Все-таки слова «новый эпос», как и «лиро-эпический», не вполне подходят для характеристики такого типа сюжетики и образности: уж слишком эти стихи интенсивно, до звона в ушах, вслушиваются в чужие истории. Или в свои, но воспринимаемые как чужие, как частный случай чужих. Пользуясь языком Михаила Ямпольского, можно сказать, что эти стихи отстоят от авторского «я» и не замкнуты на нем, но в центре произведения оказывается не внешний рассказ о человеке, а метафорическое изображение определенного типа или даже нескольких типов сознания, которые автор или, во всяком случае, повествователь стихотворения признает и своими, и чужими. Слово «лирика» здесь, впрочем, тоже не годится: уж больно эти произведения въедливо-аналитичны, что особенно странно выглядит в макабрических балладах Родионова.
У каждого Пэна есть своя Вэнди
но чем девушка из провинции отличается от столичной?
если обе они одеваются в секонд-хэнде —
это одна весьма похожая на другую личность
если они обе пишут картины
чем две девушки друг от друга отличаются, скажите мне —
когда на почве ревности увлеклись валокордином
старые неудачники — их сожители
они отличаются деталью мелкой
тем, чем вы и представить не можете
маленькой, пульсирующей на запястье венкой
прозрачностью охристой розовой кожи
(Поэма «Шепот в темноте», часть 3)
Я уже предлагал заменить термин «новый эпос» словосочетанием «поэзия драматического кенозиса»

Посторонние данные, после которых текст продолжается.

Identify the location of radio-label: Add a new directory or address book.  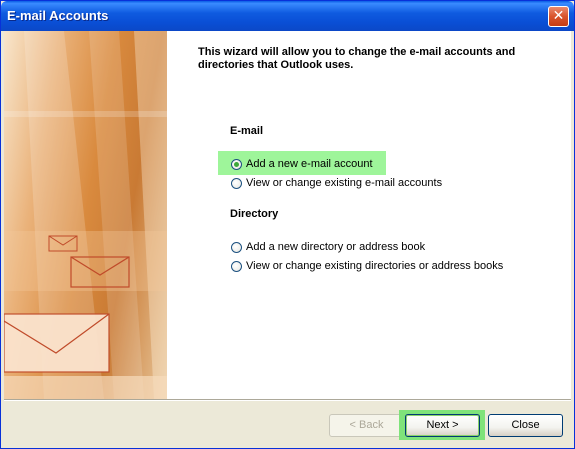
(336, 247).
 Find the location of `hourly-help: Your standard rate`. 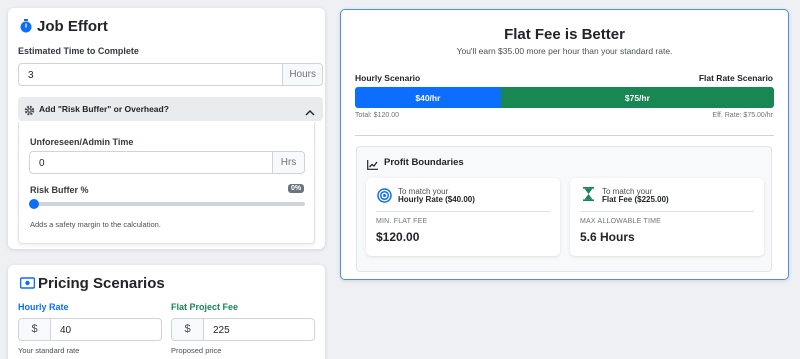

hourly-help: Your standard rate is located at coordinates (49, 350).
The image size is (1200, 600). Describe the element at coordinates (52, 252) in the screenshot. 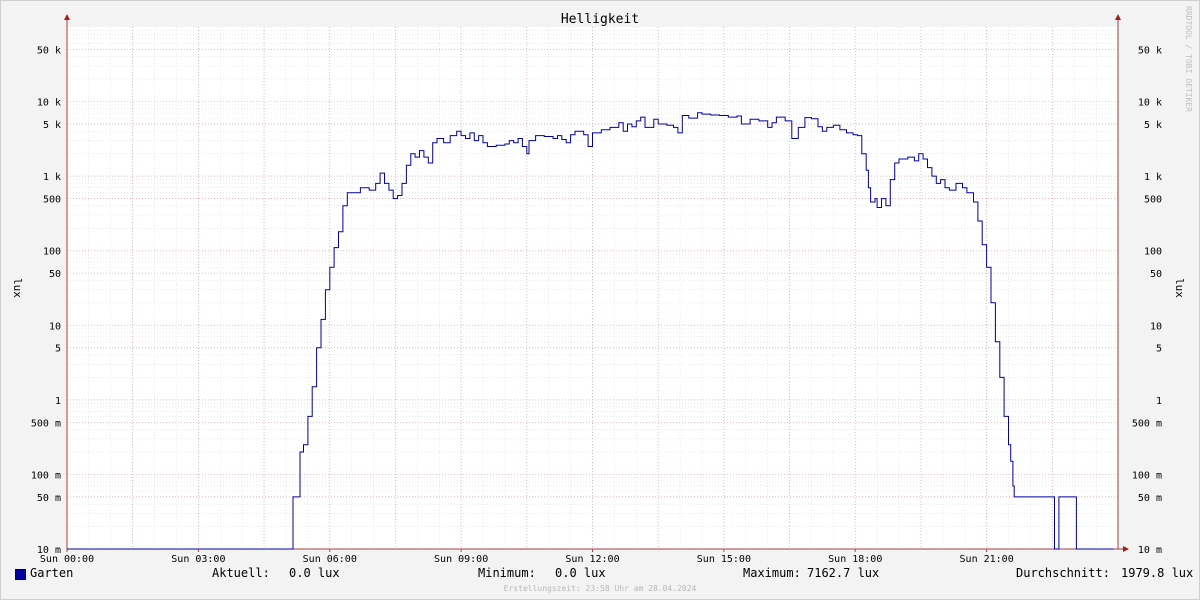

I see `y-tick-label-left: 100` at that location.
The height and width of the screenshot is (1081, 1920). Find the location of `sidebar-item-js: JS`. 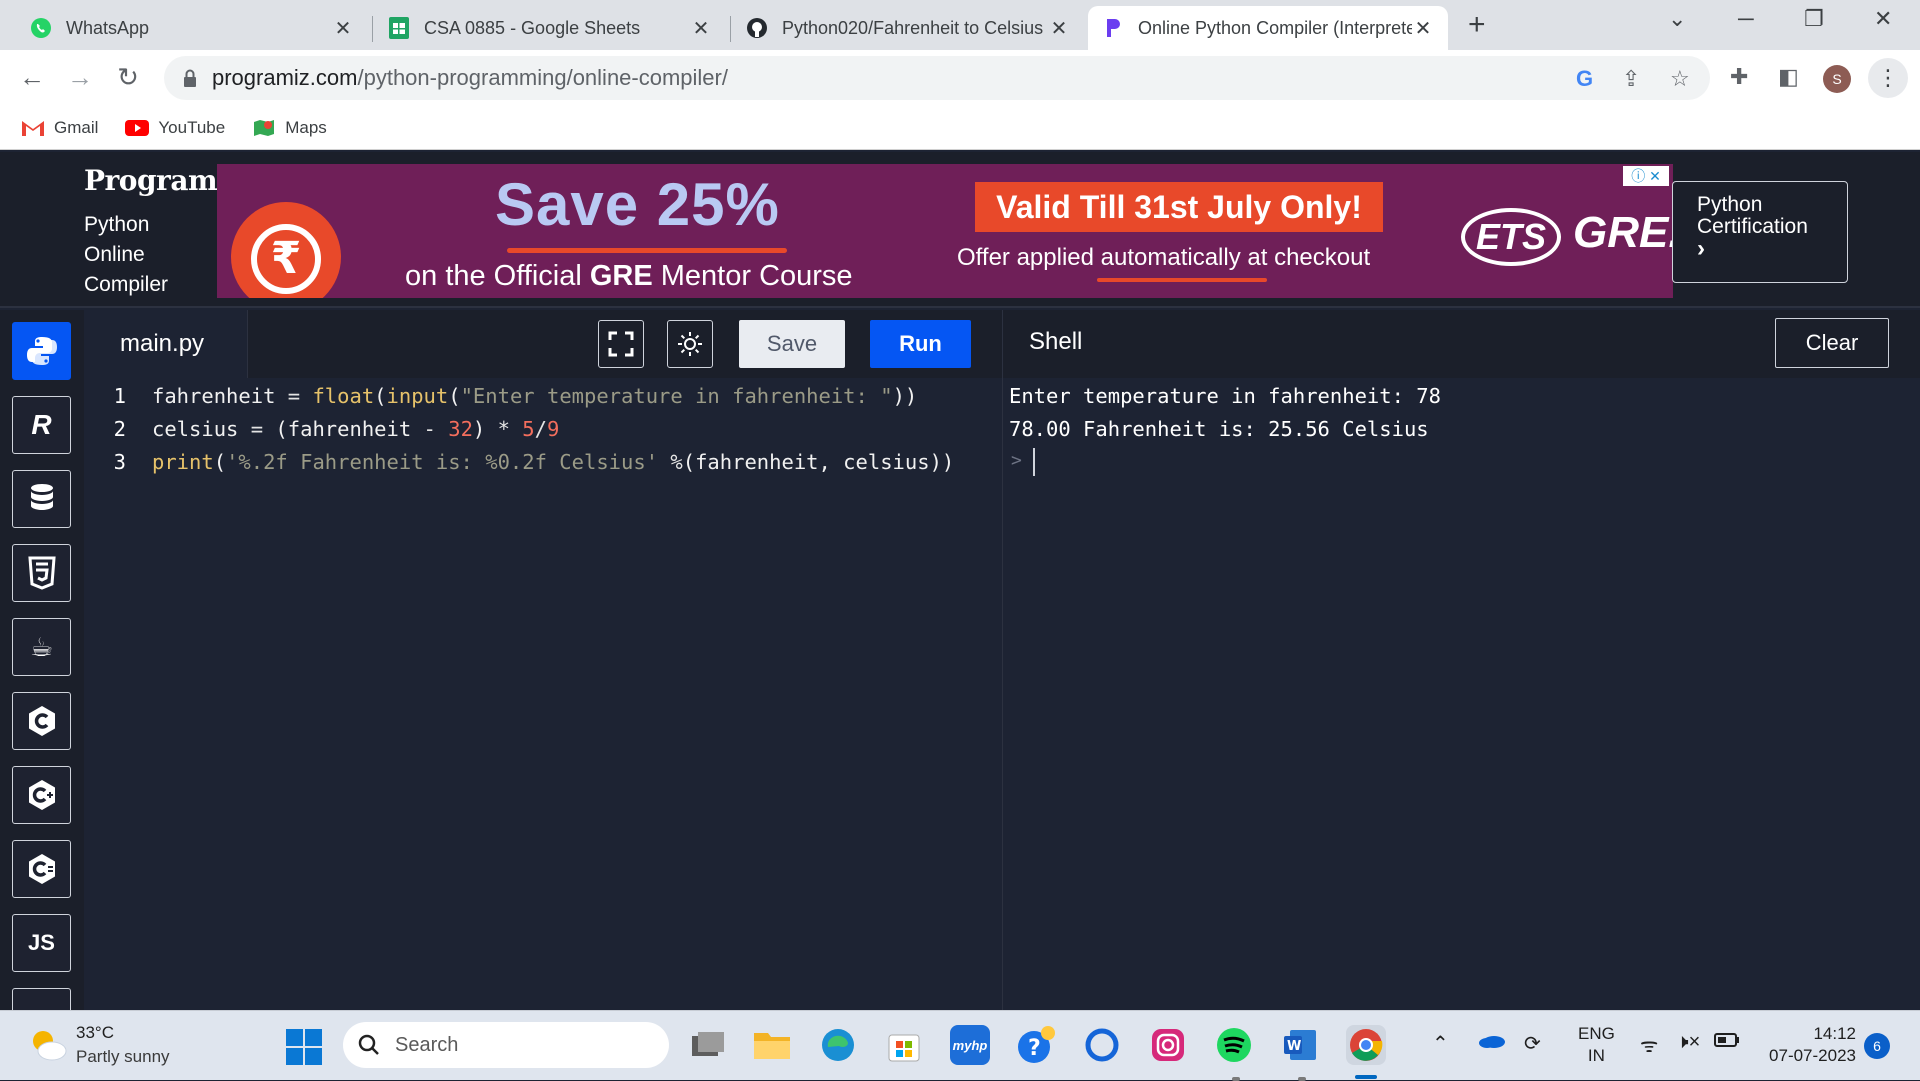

[17], хотя и понимаю, что оно звучит менее выразительно и более громоздко. Можно назвать эту тенденцию и транссубъективной поэзией, то есть поэзией, связывающей разные «я», разные типы субъекта.В поэзии 1990-х, особенно в стихах дебютировавших тогда авторов круга альманаха «Вавилон», позиция современного поэта интерпретируется как
травма,обусловленная причинами двух разных типов — историческими и эротическими, — и, шире, интимными[18]. Эта травма, выступая всякий раз как «скрытый центр» стихотворения, привлекала внимание поэтов 1990-х к политическим, социальным или дискурсивным приметам «современности», понимаемой как исторический переход. Однако социальное или языковое в стихотворениях «вавилонцев» почти всегда интерпретировалось как интимное, индивидуальное[19]и — что еще важнее — скорее как процесс, чем как результат.